The Russians are keen to move away from reliance on the US dollar for trade, and this idea figures in the last Summit Joint statement. However, this idea is not worth supporting although there could be some flexibility shown on other Russian concerns, like bloc politics.
Energy is another obvious area of promise. However, little progress has been made because some of the grandiose schemes - a pipeline from Russia to India - are non-starters. The right approach would be to focus on nuclear energy, where the Russians have few concerns over our liability laws. Two reactors have already been built; there is room for four more at the same site.
The other promising area for energy cooperation is liquified natural gas. Some of the Arab suppliers in the Persian Gulf send significant amounts to East Asia, and we would like to import large amounts from Russia.
It would make sense to arrange a four-way swap, so that the Gulf shipments come to India, and the Russians direct their supplies to East Asia, thereby saving delivery time and transport costs. Perhaps South Korea would be a good partner-country in East Asia to begin this arrangement with.
It has serious potential to boost trade, besides meeting our requirements of a clean fuel. It could also help defuse geo-political tensions in West Asia.
The importance of the defence sector was underlined by Prime Minister Narendra Modi himself at the last Summit, when he publicly declared that Russia would remain India's most important partner in the future.
Of course, over the past year, it was the US that was our largest defence partner, but it is true that Russia is at a qualitatively different level - for now.

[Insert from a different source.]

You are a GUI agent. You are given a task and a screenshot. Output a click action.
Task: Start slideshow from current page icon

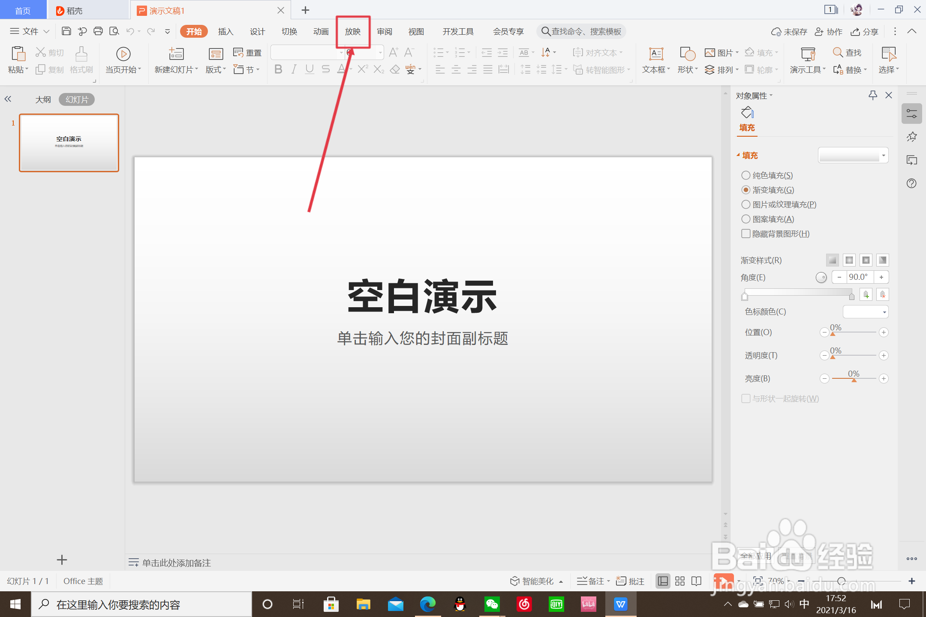pos(123,54)

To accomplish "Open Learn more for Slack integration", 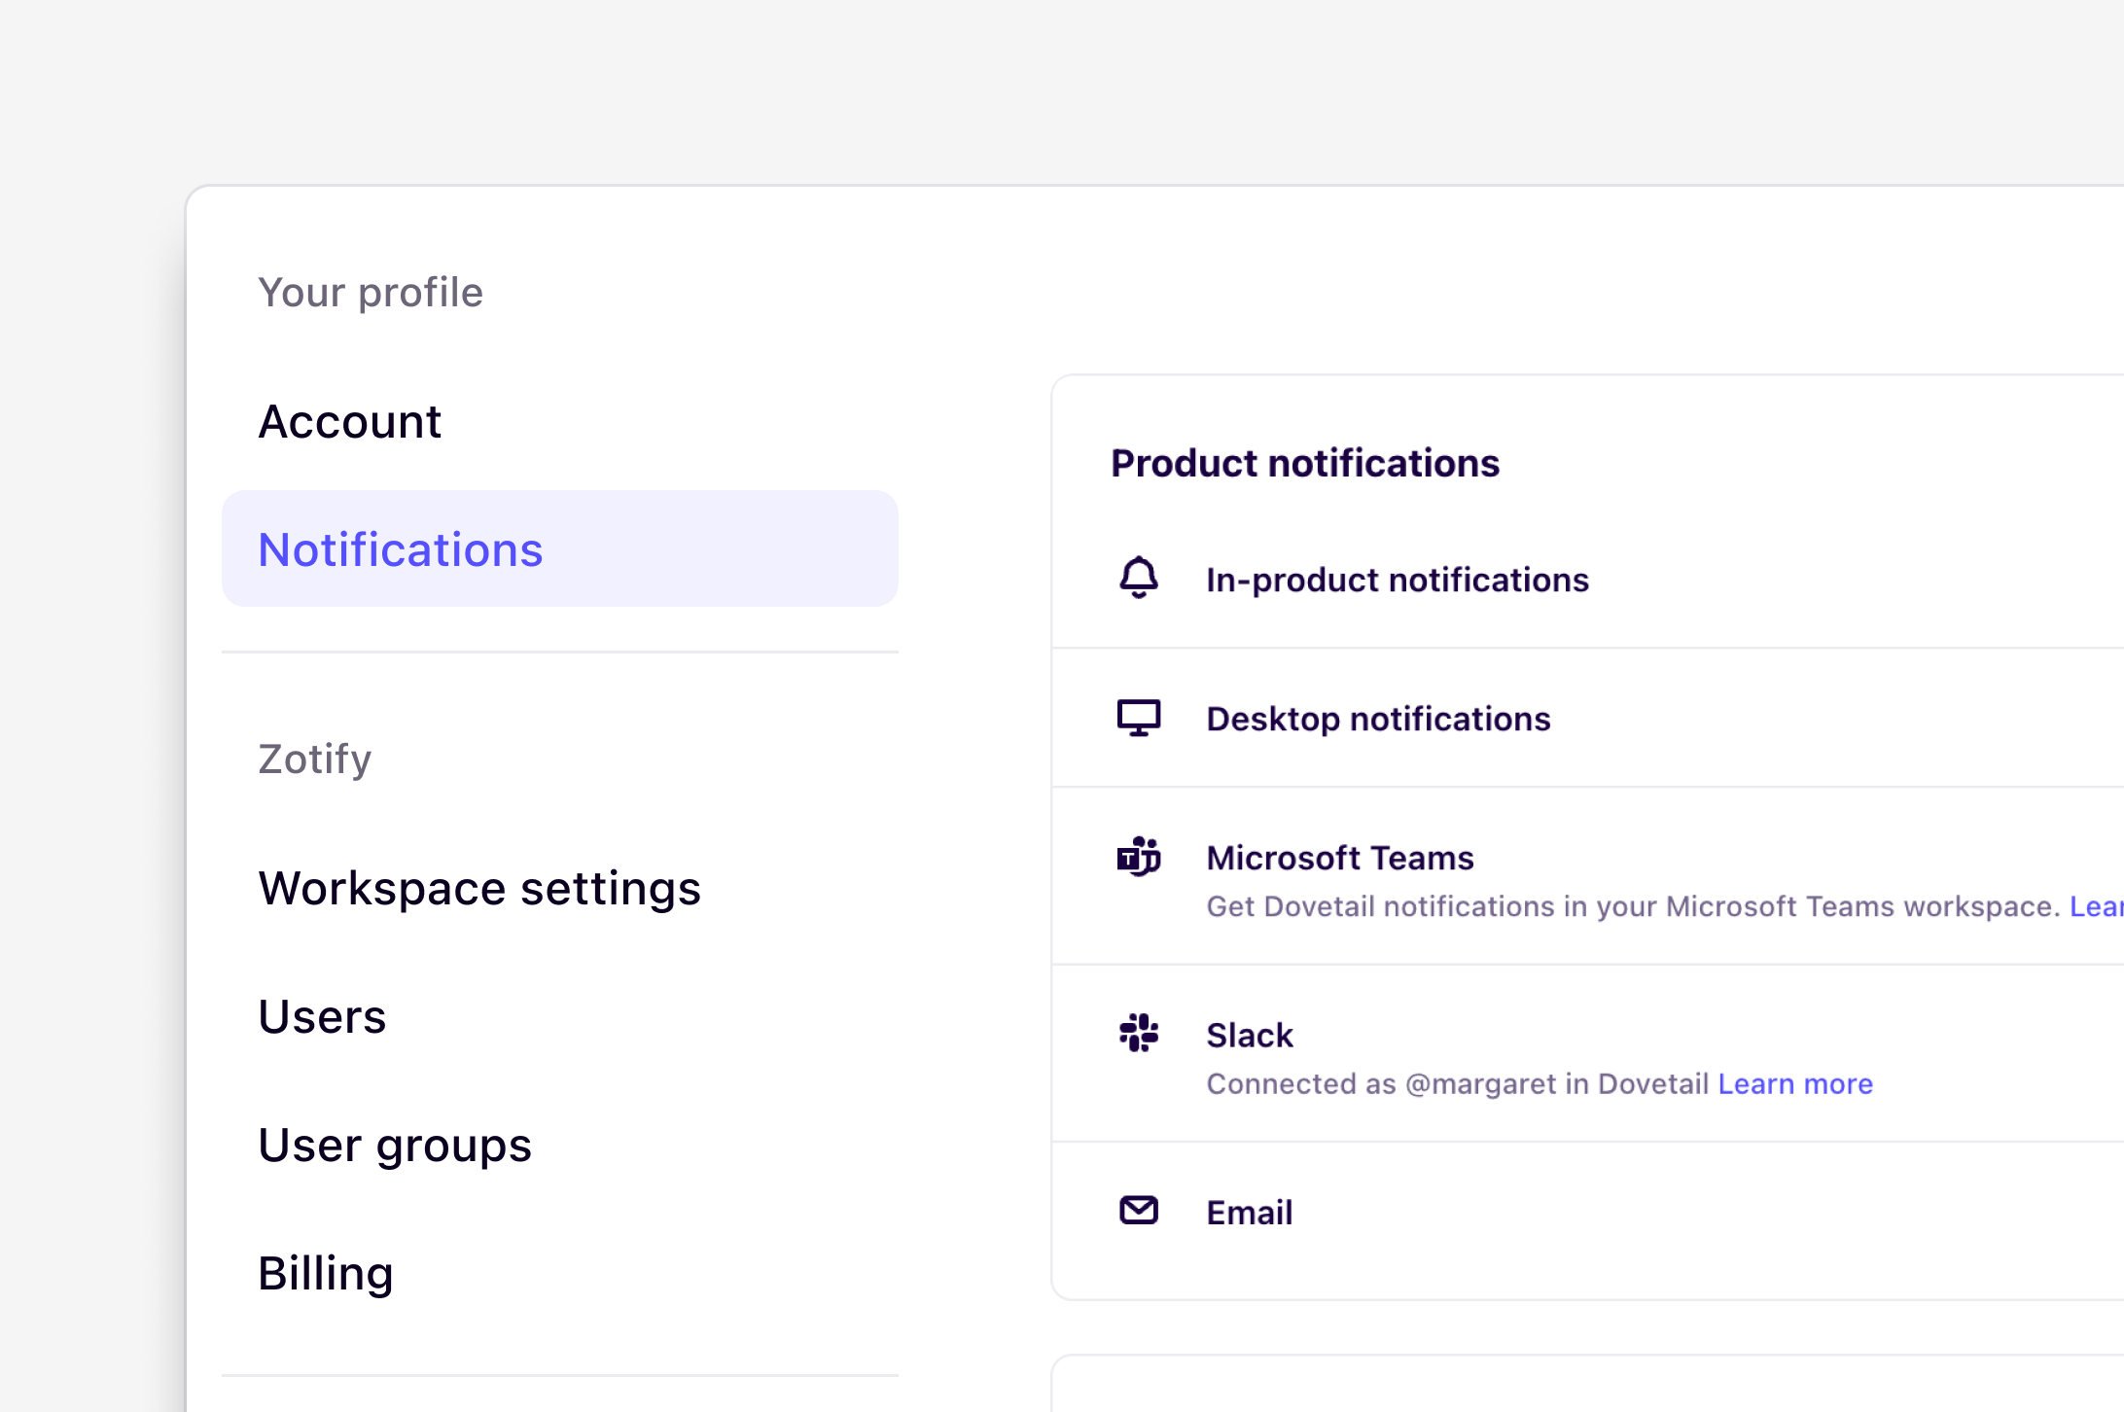I will tap(1795, 1083).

Unfortunately, problems persist in acquisitions from Russia in terms of quality, cost and serviceability. Not all the fault lie with the Russian side, but it is largely to blame. Arms sales to Pakistan are ill-advised and our position on these should be stated unambiguously.

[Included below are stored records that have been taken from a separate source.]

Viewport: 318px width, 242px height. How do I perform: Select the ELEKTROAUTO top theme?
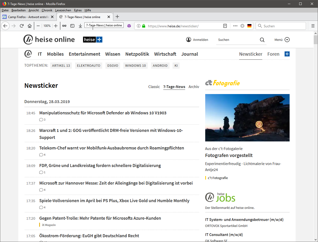88,66
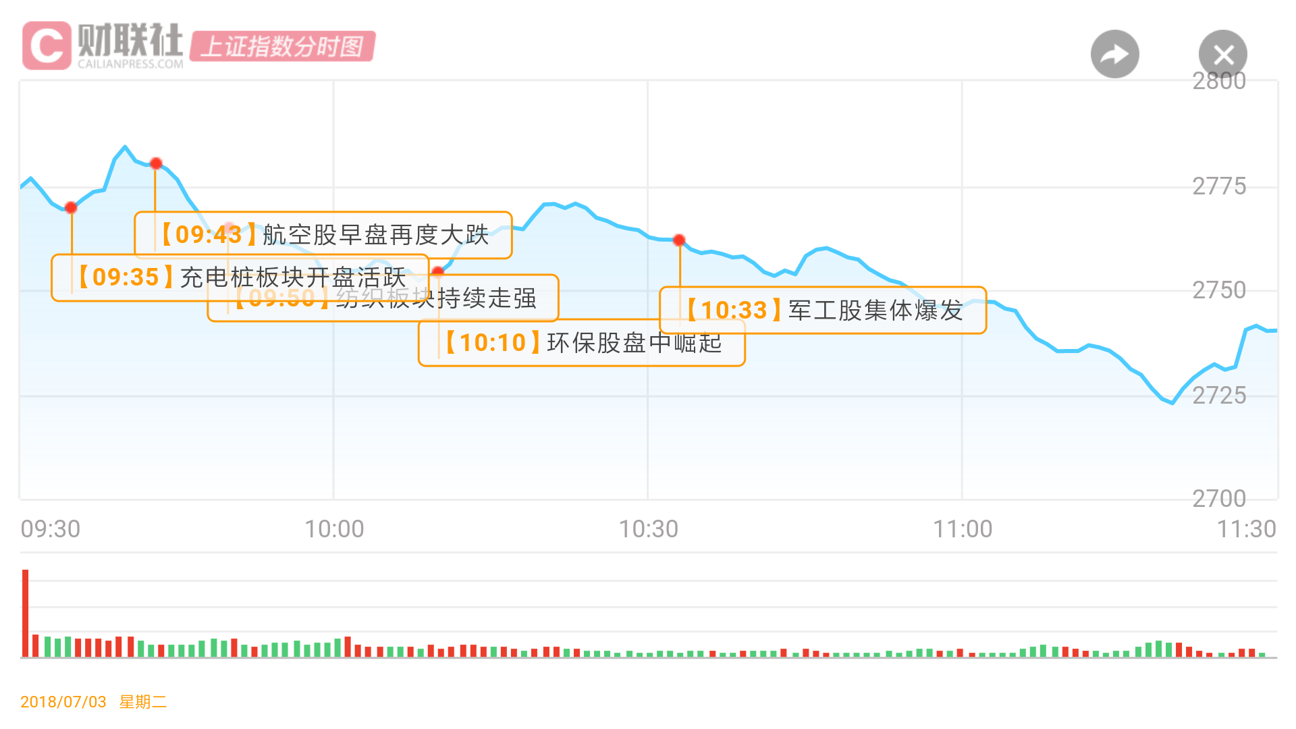Click the faded marker dot for 09:50
The width and height of the screenshot is (1296, 729).
pos(229,227)
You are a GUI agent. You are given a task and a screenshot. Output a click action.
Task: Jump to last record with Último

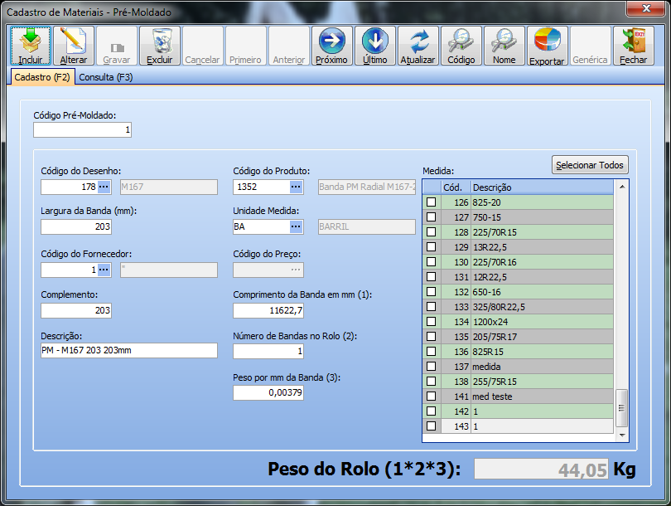click(x=375, y=46)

It has been clear since the advent of the NDA government that both countries are seeking to raise the level of the relations - something that will go beyond the change of adjectives to describe the strategic partnership.
One of the major changes in the 2014 Joint Statement was their criticising the terrorism in "Jammu and Kashmir, India, and Chechnya, Russia". This is just the kind of fundamental understanding that both countries need to build on. No other permanent member of the UN Security Council would agree to such a formulation.
Hopefully the coming Summit will find ways to reaffirm this mutual commitment.
From here to the regional, the main issue is the fate of Afghanistan and Central Asia. While there is not conflict of interest between India and Russia, the reality is that there is no real understanding, much less common action, between the two.
For now, the US and China seem to be making the diplomatic running - and their aim is to bring about some accommodation between the government in Kabul and the Taliban. Fortunately, the latter are disintegrating.
But it would be important for India and Russia to talk seriously, rather than in bland generality, as hitherto, to see what comes next. Both countries could, for a start, step up military supplies to the government in Kabul. Some supplies have begun, but more needs to be done. The rise of Islamic State in Afghanistan should add spur to these joint efforts.
At the global level, there are some interesting new ideas worth exploring. Putin has proposed convening a special forum under the UN for a comprehensive consideration of issues related to the depletion of natural resources, destruction of habitat and climate change.
These are issues that matter a great deal to India because the Conference of Parties meetings so far have concentrated on energy generation and carbon sinks mainly. But these matters are also very important for India, particularly the underlying cause of all this - too rapid population growth.
It would also be good to leverage the India-Russia-China dialogue to deal with some of the civilisational issues where the three have similar concerns vis-a-vis the West, such as the biased application of human rights, national sovereignty and civil society issues.